## Task statement
Find the line with "Given: Tick checkbox for Add little FS commit" and the line with "Open Grantee Reports" in the entries below; output exactly those two lines, every line between them, and no others.

## Excerpted records
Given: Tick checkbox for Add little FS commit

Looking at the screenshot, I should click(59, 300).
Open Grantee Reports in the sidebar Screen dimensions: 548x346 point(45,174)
--
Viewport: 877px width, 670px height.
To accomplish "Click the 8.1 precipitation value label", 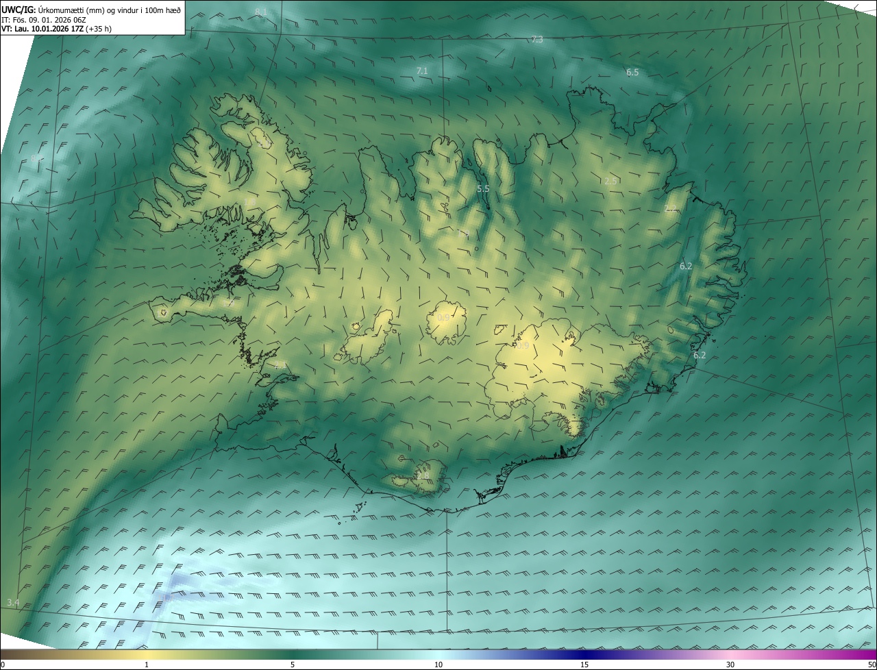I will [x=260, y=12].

## Answer box
Given: Tick checkbox for Add little FS commit

Looking at the screenshot, I should click(59, 300).
Open Grantee Reports in the sidebar Screen dimensions: 548x346 point(45,174)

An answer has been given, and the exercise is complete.